● **PROMPT**
Each entry below is to be printed verbatim.

########

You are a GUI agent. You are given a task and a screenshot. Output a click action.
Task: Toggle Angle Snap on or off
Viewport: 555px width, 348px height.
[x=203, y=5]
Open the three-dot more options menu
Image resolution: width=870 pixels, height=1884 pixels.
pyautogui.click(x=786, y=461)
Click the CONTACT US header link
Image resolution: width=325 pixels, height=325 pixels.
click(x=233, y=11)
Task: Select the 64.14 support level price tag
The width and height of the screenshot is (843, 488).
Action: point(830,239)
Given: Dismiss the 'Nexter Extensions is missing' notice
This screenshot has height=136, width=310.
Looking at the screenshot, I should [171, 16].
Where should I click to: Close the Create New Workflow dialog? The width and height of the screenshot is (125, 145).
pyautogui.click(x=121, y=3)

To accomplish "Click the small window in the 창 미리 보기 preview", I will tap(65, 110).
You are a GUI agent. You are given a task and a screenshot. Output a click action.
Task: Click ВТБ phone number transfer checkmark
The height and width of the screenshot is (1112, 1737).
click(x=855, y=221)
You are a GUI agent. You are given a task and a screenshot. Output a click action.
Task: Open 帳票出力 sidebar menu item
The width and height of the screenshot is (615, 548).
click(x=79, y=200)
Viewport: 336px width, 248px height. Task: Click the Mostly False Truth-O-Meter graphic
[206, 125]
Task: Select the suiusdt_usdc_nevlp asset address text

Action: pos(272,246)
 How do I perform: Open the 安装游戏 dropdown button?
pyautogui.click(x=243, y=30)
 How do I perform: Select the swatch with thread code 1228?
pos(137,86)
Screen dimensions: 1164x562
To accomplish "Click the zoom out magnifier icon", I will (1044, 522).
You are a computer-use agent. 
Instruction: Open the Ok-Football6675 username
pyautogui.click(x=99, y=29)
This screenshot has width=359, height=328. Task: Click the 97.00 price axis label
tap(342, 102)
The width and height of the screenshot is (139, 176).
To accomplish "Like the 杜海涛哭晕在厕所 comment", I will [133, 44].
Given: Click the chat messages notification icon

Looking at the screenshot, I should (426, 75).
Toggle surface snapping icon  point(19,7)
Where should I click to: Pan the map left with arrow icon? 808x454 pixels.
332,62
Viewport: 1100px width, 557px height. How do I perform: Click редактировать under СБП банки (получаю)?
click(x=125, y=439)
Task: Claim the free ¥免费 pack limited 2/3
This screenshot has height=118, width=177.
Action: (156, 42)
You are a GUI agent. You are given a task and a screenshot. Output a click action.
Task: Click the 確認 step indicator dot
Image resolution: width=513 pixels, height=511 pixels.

########

● **YOUR SOLUTION**
You are a GUI agent. You are given a task and a screenshot. Output a click action.
Task: Toggle Angle Snap on or off
Viewport: 555px width, 348px height.
[x=203, y=5]
Open the three-dot more options menu
Image resolution: width=870 pixels, height=1884 pixels.
pyautogui.click(x=786, y=461)
Click the CONTACT US header link
Image resolution: width=325 pixels, height=325 pixels.
click(x=233, y=11)
Task: Select the 64.14 support level price tag
The width and height of the screenshot is (843, 488).
Action: point(830,239)
Given: Dismiss the 'Nexter Extensions is missing' notice
This screenshot has height=136, width=310.
Looking at the screenshot, I should [171, 16].
Where should I click to: Close the Create New Workflow dialog? The width and height of the screenshot is (125, 145).
pyautogui.click(x=121, y=3)

To accomplish "Click the small window in the 창 미리 보기 preview", I will tap(65, 110).
You are a GUI agent. You are given a task and a screenshot. Output a click action.
Task: Click ВТБ phone number transfer checkmark
The height and width of the screenshot is (1112, 1737).
click(x=855, y=221)
You are a GUI agent. You are given a task and a screenshot. Output a click action.
Task: Open 帳票出力 sidebar menu item
The width and height of the screenshot is (615, 548).
click(x=79, y=200)
Viewport: 336px width, 248px height. Task: Click the Mostly False Truth-O-Meter graphic
[206, 125]
Task: Select the suiusdt_usdc_nevlp asset address text

Action: pos(272,246)
 How do I perform: Open the 安装游戏 dropdown button?
pyautogui.click(x=243, y=30)
 How do I perform: Select the swatch with thread code 1228?
pos(137,86)
Screen dimensions: 1164x562
To accomplish "Click the zoom out magnifier icon", I will (1044, 522).
You are a computer-use agent. 
Instruction: Open the Ok-Football6675 username
pyautogui.click(x=99, y=29)
This screenshot has width=359, height=328. Task: Click the 97.00 price axis label
tap(342, 102)
The width and height of the screenshot is (139, 176).
To accomplish "Like the 杜海涛哭晕在厕所 comment", I will [133, 44].
Given: Click the chat messages notification icon

Looking at the screenshot, I should (426, 75).
Toggle surface snapping icon  point(19,7)
Where should I click to: Pan the map left with arrow icon? 808x454 pixels.
332,62
Viewport: 1100px width, 557px height. How do I perform: Click редактировать under СБП банки (получаю)?
click(x=125, y=439)
Task: Claim the free ¥免费 pack limited 2/3
This screenshot has height=118, width=177.
Action: (156, 42)
You are a GUI agent. You are given a task and a screenshot. Output a click action.
Task: Click the 確認 step indicator dot
Image resolution: width=513 pixels, height=511 pixels.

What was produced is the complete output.